STEP3. Build the example
If you want to build the example without TBB and ICC, just try 'make' at '<Extracted Eamples>/ipp_resize_mt' and save the binary for the future comparison. Since IPP environment setup has been done already, the example should build without any problem.
Now we need to add TBB and ICC to build a faster version of the original example. In 'Makefile' of the example, we can see comments that let us know how to enable TBB and ICC while building.
Type 'export CC=icc && export CXX=icpc && CXXFLAGS=-DUSE_TBB' . Now run 'make' at the 'ipp_resize_mt' folder to build the example.
< Simple Performance Comparison >
The IPP example simply shows the performance of itself as how long in average it spends on resizing one image.
Refer the following as the options and arguments that can be used to execute the resize sample.
When the resize example works without TBB, resize function will be utilizing a single thread which results in not full exploitation of multi cores. The following is the result of the resize example with a command : './ipp_resize_mt -i ../../lena.bmp -r 960x540 -p 1 -T AVX2 -l 5000' . This command means 'resize ../../lena.bmp into 960x540 using linear interpolation method and AVX2 5000 times.
As we can see above, the average duration resizing a single image takes about 2.275ms in average. Given this result, we will test the same example with TBB exploiting 2 cores. If TBB has been successfully enabled, the thread option gets included in the help page.
When the resize example works with TBB, resize function will be run on 2 threads simultaneously. The following is the result of the resize example with a command : './ipp_resize_mt -i ../../lena.bmp -r 960x540 -p 1 -T AVX2 -t 2 -l 5000'
Utilizing 2 threads at the same time resulted in exploiting both two cores and the performance increased about 70%.
To verify if the example technically exploit two cores simultaneously, we can use VTune to investigate. The following picture shows the number of CPUs utilized during each execution. ( Blue = Resize example without TBB, Yellow = Resize example with TBB )
A yellow bar on 2.00 tells us that 2 CPUs had been running simultaneously about 4.4s.
VTune results also shows how threads were working for specific tasks. Extracted results of functions used for resizing are listed below.
We can see only a single thread is used to handle the resize function and it is a heavy load. If this sort of circumstance happens we should consider multi parallelizing. The following is results of the one with TBB.
As expected, 2 threads where running simultaneously for about 4.4s during the task and that increased the performance.
< Conclusion >
We saw how easily an IPP example can be built and tested with other features of ISS. It is recommended to take a close look into the IPP example to learn how to program with IPP and TBB. TBB here parallelizes for the dual core processor and increase the performance.

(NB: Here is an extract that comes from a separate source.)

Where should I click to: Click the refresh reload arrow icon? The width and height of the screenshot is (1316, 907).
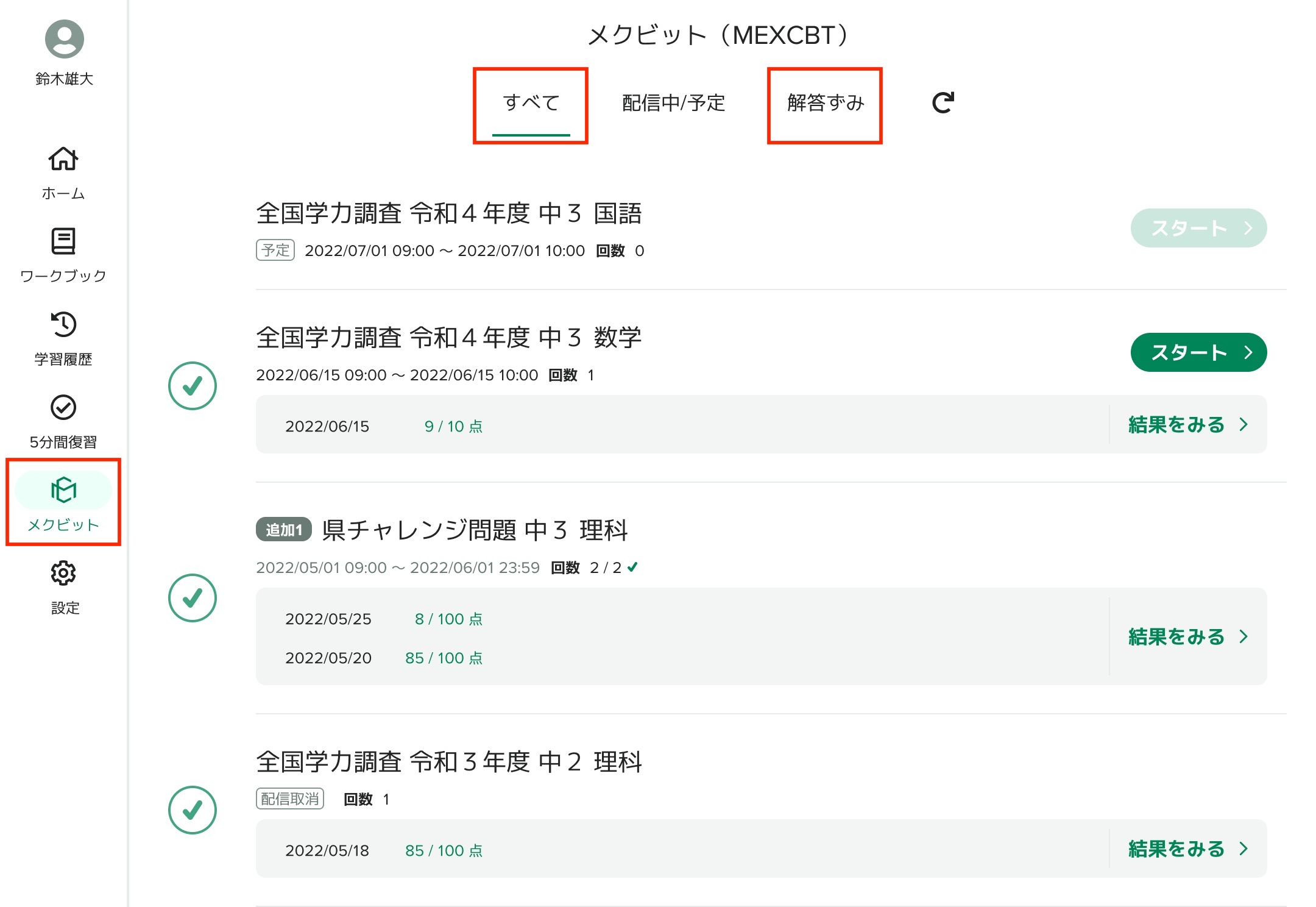pyautogui.click(x=943, y=102)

Talking about ICC for this example in fact, just changing compiler from GCC into ICC did not bring a big benefit in this case since IPP resize function already is optimized with SIMD instructions and the loops were parallelized by TBB. So there are not many other tasks that could be optimized by ICC in this example. If there were additional functions and loops that can be vectorized or parallelized so SIMD instructions or OpenMP or Cilk could be used with ICC, there would have been further chances to optimize the application.